[Exercise directions]:
Output the entries exactly.

____

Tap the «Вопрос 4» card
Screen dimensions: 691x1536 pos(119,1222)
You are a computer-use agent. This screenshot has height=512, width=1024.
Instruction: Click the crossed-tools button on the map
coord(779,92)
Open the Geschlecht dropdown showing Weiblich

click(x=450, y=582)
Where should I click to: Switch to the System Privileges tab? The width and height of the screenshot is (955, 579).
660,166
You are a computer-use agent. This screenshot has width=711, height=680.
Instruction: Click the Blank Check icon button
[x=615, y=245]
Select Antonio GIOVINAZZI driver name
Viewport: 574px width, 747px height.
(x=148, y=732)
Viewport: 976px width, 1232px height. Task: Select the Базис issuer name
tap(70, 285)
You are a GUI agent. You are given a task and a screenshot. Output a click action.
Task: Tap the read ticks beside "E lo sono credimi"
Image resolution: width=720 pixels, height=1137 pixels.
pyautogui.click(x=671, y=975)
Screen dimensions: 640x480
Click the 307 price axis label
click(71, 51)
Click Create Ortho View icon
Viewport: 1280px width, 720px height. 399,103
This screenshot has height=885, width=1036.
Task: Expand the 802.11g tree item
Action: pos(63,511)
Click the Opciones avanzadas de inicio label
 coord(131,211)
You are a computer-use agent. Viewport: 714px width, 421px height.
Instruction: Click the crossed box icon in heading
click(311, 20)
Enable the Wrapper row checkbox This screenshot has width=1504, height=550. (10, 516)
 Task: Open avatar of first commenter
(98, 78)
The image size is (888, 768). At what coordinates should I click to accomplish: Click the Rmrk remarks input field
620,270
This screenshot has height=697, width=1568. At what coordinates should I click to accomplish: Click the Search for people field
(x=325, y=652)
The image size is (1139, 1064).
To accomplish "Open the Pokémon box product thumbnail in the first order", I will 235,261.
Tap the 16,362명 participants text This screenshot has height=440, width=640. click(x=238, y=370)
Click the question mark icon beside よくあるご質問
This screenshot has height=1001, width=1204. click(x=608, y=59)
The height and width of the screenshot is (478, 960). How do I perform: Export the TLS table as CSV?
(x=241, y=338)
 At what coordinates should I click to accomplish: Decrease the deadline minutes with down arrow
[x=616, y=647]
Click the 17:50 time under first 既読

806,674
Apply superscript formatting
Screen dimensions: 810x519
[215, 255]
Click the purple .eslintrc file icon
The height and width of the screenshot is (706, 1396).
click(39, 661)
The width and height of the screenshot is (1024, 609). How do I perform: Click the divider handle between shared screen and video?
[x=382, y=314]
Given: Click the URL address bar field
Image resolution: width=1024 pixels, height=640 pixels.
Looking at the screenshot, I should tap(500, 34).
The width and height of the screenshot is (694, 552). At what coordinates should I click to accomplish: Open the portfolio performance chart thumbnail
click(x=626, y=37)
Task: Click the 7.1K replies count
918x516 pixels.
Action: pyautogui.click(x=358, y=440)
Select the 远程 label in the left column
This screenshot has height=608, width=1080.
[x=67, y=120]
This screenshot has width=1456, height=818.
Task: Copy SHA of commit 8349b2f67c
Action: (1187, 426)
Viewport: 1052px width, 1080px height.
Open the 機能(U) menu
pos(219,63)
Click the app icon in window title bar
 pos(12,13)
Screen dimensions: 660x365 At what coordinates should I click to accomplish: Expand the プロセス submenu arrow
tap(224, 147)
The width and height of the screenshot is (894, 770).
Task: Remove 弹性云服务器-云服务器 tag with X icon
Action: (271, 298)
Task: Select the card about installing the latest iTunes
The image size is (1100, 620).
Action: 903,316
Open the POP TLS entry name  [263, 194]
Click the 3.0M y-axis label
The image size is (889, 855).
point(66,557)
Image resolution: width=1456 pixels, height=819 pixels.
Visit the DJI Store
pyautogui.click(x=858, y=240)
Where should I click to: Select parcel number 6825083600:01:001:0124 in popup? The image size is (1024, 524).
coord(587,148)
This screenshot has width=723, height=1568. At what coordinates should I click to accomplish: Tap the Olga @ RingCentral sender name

____

[Solution to this exercise]:
Tap the «Вопрос 4» card
Screen dimensions: 691x1536 pos(119,1222)
You are a computer-use agent. This screenshot has height=512, width=1024.
Instruction: Click the crossed-tools button on the map
coord(779,92)
Open the Geschlecht dropdown showing Weiblich

click(x=450, y=582)
Where should I click to: Switch to the System Privileges tab? The width and height of the screenshot is (955, 579).
660,166
You are a computer-use agent. This screenshot has width=711, height=680.
Instruction: Click the Blank Check icon button
[x=615, y=245]
Select Antonio GIOVINAZZI driver name
Viewport: 574px width, 747px height.
(x=148, y=732)
Viewport: 976px width, 1232px height. Task: Select the Базис issuer name
tap(70, 285)
You are a GUI agent. You are given a task and a screenshot. Output a click action.
Task: Tap the read ticks beside "E lo sono credimi"
Image resolution: width=720 pixels, height=1137 pixels.
pyautogui.click(x=671, y=975)
Screen dimensions: 640x480
Click the 307 price axis label
click(71, 51)
Click Create Ortho View icon
Viewport: 1280px width, 720px height. 399,103
This screenshot has height=885, width=1036.
Task: Expand the 802.11g tree item
Action: pos(63,511)
Click the Opciones avanzadas de inicio label
 coord(131,211)
You are a computer-use agent. Viewport: 714px width, 421px height.
Instruction: Click the crossed box icon in heading
click(311, 20)
Enable the Wrapper row checkbox This screenshot has width=1504, height=550. (10, 516)
 Task: Open avatar of first commenter
(98, 78)
The image size is (888, 768). At what coordinates should I click to accomplish: Click the Rmrk remarks input field
620,270
This screenshot has height=697, width=1568. At what coordinates should I click to accomplish: Click the Search for people field
(x=325, y=652)
The image size is (1139, 1064).
To accomplish "Open the Pokémon box product thumbnail in the first order", I will 235,261.
Tap the 16,362명 participants text This screenshot has height=440, width=640. click(x=238, y=370)
Click the question mark icon beside よくあるご質問
This screenshot has height=1001, width=1204. click(x=608, y=59)
The height and width of the screenshot is (478, 960). How do I perform: Export the TLS table as CSV?
(x=241, y=338)
 At what coordinates should I click to accomplish: Decrease the deadline minutes with down arrow
[x=616, y=647]
Click the 17:50 time under first 既読

806,674
Apply superscript formatting
Screen dimensions: 810x519
[215, 255]
Click the purple .eslintrc file icon
The height and width of the screenshot is (706, 1396).
click(39, 661)
The width and height of the screenshot is (1024, 609). How do I perform: Click the divider handle between shared screen and video?
[x=382, y=314]
Given: Click the URL address bar field
Image resolution: width=1024 pixels, height=640 pixels.
Looking at the screenshot, I should tap(500, 34).
The width and height of the screenshot is (694, 552). At what coordinates should I click to accomplish: Open the portfolio performance chart thumbnail
click(x=626, y=37)
Task: Click the 7.1K replies count
918x516 pixels.
Action: pyautogui.click(x=358, y=440)
Select the 远程 label in the left column
This screenshot has height=608, width=1080.
[x=67, y=120]
This screenshot has width=1456, height=818.
Task: Copy SHA of commit 8349b2f67c
Action: (1187, 426)
Viewport: 1052px width, 1080px height.
Open the 機能(U) menu
pos(219,63)
Click the app icon in window title bar
 pos(12,13)
Screen dimensions: 660x365 At what coordinates should I click to accomplish: Expand the プロセス submenu arrow
tap(224, 147)
The width and height of the screenshot is (894, 770).
Task: Remove 弹性云服务器-云服务器 tag with X icon
Action: (271, 298)
Task: Select the card about installing the latest iTunes
The image size is (1100, 620).
Action: 903,316
Open the POP TLS entry name  [263, 194]
Click the 3.0M y-axis label
The image size is (889, 855).
point(66,557)
Image resolution: width=1456 pixels, height=819 pixels.
Visit the DJI Store
pyautogui.click(x=858, y=240)
Where should I click to: Select parcel number 6825083600:01:001:0124 in popup? The image size is (1024, 524).
coord(587,148)
This screenshot has width=723, height=1568. At what coordinates should I click to accomplish: Tap the Olga @ RingCentral sender name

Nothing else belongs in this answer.